◆ **Soal Tertulis 1**: Salin ulang baris-baris daftar di bawah tanpa perubahan, mulai dari baris yang memuat "Task: Click the George Smith name" hingga baris terakhir daftar, kedua ujungnya ikut disalin.

Sebagai ajaran agama
pembawa rahmat bagi sekalian alam, sesungguhnya
Islam
merupakan agama yang
sangat memperhatikan segala aspek yang berkaitan dengan
kehidupan manusia, termasuk mengenai pendidikan. Petunjuk Kitab
Suci Al Qur’an
maupun Sunnah Nabi SAW
dengan jelas menuntut dan menuntun para penganut Islam
untuk meningkatkan
kecakapan dan akhlak generasi muda. Hal ini karena pendidikan
adalah sebuah penanaman
modal manusia untuk masa depan, membekali generasi muda
dengan budi pekerti
yang luhur dan kecakapan yang tinggi. Islam telah mengajarkan
mengenai betapa
pentingnya bekal pendidikan yang sepatutnya diawali pembenahan
pada diri sendiri dan
keluarga. ALLAH berfirman di dalam Al Qur’an surah at Tahrim,
ayat 6 : ‘ Hai orang –
orang yang beriman, jagalah dirimu dan keluargamu dari (siksa) api neraka
yang bahan bakarnya
adalah manusia dan batu …’
Ayat tersebut
sepatutnya dimaknai bahwa memelihara diri dan keluarga itu mutlak
dilakukan bagi setiap
insan mukmin melalui pembekalan dalam segala aspek pendidikan ;
utamanya pendidikan
agama, dengan tidak mengabaikan aspek pendidikan dan keahlian
lainnya, seperti ;
ilmu ekonomi, sosial dan lain sebagainya, sehingga setiap
diri mampu
mengarahkan dirinya
pada keridhaan ALLAH.
Mengenai budi pekerti
luhur, Al Qur’an mengingatkan agar semua
orang
memelihara diri sendiri
dan keluarga dari azab neraka, yakni dengan menanamkan takwa
kepada ALLAH dan budi pekerti luhur. Ini karena,
menurut Nabi SAW ; Tidak ada
sesuatu yang lebih
banyak memasukkan manusia ke dalam surga daripada takwa kepada
ALLAH dan budi pekerti
luhur. Beliau bersabda : “ Yang
terbanyak memasukkan ke surga
adalah takwa kepada
ALLAH dan budi pekerti luhur ”. (Hadits; dikutip dalam kitab Bulughul
Maram).
Al Qur’an juga mengingatkan
kaum Muslim agar waspada untuk
tidak
meninggalkan keturunan
yang lemah, yang akan menimbulkan kekhawatiran.
ALLAHberfirman : “ Hendaklah mereka waspada kalau sampai
meninggalkan di belakang mereka anak
turunan yang lemah,
yang mereka khawatirkan. Maka bertakwalah kepada ALLAH, dan hendaklah
berkata dengan
perkataan yang benar.” (QS. An Nisa ; 9)
Terhadap ayat tersebut,
Ibnu Katsir dalam kitabnya memberi ulasan dengan antara
lain mengutip sebuah
Hadits ; “ Engkau meninggalkan ahli warismu dalam keadaan kaya adalah
lebih baik daripada
meninggalkan mereka dalam keadaan papa dan meminta – minta kepada
manusia.” (HR. Bukhari)

◆ **Kutipan Data**:
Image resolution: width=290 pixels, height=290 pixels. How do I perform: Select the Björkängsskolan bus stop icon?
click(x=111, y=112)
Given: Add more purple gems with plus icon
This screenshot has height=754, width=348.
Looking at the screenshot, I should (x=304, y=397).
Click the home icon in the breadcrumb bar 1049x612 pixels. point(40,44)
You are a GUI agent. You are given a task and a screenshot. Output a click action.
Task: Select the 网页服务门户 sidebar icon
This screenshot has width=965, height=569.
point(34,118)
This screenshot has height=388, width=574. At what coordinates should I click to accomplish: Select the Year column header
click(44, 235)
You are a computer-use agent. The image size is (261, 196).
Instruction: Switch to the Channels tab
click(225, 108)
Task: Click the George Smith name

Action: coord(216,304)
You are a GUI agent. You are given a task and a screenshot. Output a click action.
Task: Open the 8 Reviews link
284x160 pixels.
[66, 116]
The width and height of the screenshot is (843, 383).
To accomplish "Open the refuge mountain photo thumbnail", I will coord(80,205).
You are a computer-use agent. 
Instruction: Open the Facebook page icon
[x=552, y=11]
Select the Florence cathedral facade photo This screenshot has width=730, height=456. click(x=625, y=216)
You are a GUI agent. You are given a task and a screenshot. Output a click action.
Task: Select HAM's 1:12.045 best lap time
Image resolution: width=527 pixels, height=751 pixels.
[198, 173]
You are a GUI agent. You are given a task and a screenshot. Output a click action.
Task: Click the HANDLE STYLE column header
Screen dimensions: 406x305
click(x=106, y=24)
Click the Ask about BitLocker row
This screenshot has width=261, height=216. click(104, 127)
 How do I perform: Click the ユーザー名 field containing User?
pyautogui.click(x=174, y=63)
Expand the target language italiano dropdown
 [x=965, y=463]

◆ **Soal Tertulis 2**:
Jawablah pertanyaan berikut berdasarkan teks tentang pendidikan dalam Islam.
(a) Surah dan ayat mana yang memuat perintah menjaga diri dan keluarga dari api neraka?
(b) Menurut Nabi SAW, apa yang paling banyak memasukkan manusia ke dalam surga?
(c) Siapa yang memberi ulasan terhadap ayat QS. An Nisa ayat 9 dalam kitabnya?

◆ **Jawaban Akhir 1**:
Task: Click the George Smith name

Action: coord(216,304)
You are a GUI agent. You are given a task and a screenshot. Output a click action.
Task: Open the 8 Reviews link
284x160 pixels.
[66, 116]
The width and height of the screenshot is (843, 383).
To accomplish "Open the refuge mountain photo thumbnail", I will coord(80,205).
You are a computer-use agent. 
Instruction: Open the Facebook page icon
[x=552, y=11]
Select the Florence cathedral facade photo This screenshot has width=730, height=456. click(x=625, y=216)
You are a GUI agent. You are given a task and a screenshot. Output a click action.
Task: Select HAM's 1:12.045 best lap time
Image resolution: width=527 pixels, height=751 pixels.
[198, 173]
You are a GUI agent. You are given a task and a screenshot. Output a click action.
Task: Click the HANDLE STYLE column header
Screen dimensions: 406x305
click(x=106, y=24)
Click the Ask about BitLocker row
This screenshot has width=261, height=216. click(104, 127)
 How do I perform: Click the ユーザー名 field containing User?
pyautogui.click(x=174, y=63)
Expand the target language italiano dropdown
 [x=965, y=463]

◆ **Jawaban Akhir 2**:
(a) Surah at Tahrim, ayat 6.
(b) Takwa kepada ALLAH dan budi pekerti luhur.
(c) Ibnu Katsir.